The interest rate you pay over the course of your loan will vary based on your own credit. It’s typically calculated as an annual percentage rate, which is the percentage of the principal you pay each year in interest. APRs for car loans typically start at three percent but can go into double digits for those with low credit scores.

You can ensure you’re getting the most competitive car loan rate by shopping with a variety of lenders. Online lenders will often provide the most competitive rates because they want your business. Since car loans are typically for only a couple of years, it’s important to get a good rate the first time around, since you’re less likely to refinance as you would with a long-term loan like a mortgage.

Car Financing & Loan Terms

If you’re in the market for an auto loan, you’ll be faced not only with interest rates, but loan terms. In fact, sometimes auto loan rates can be based on the term you choose. Car loans typically range from ​24 to 72 months​, with a longer term resulting in lower monthly payments.

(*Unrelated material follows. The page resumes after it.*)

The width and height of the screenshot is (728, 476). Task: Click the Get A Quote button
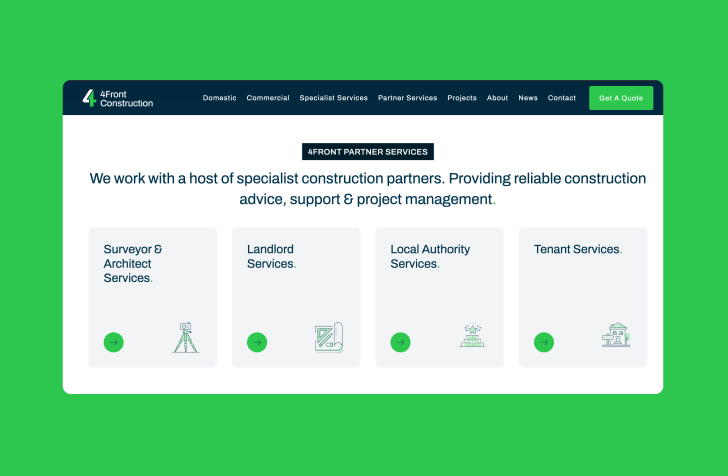621,98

However, as appealing as it can be to stretch your loan out as long as possible, that means you’ll pay more interest over the term of your loan. Even if you’re getting lower interest rates, this extra amount each month will add up over time.

Whether you’re in the market for a used car or a new car, a car loan can help you get the set of wheels you want. You’ll need good credit and, in some cases, proof of income, but if you shop around, you can get a competitive rate. If your credit score still needs work, make sure you pay your payment on time each month to ensure that the next time you buy a car, you get a lower interest rate.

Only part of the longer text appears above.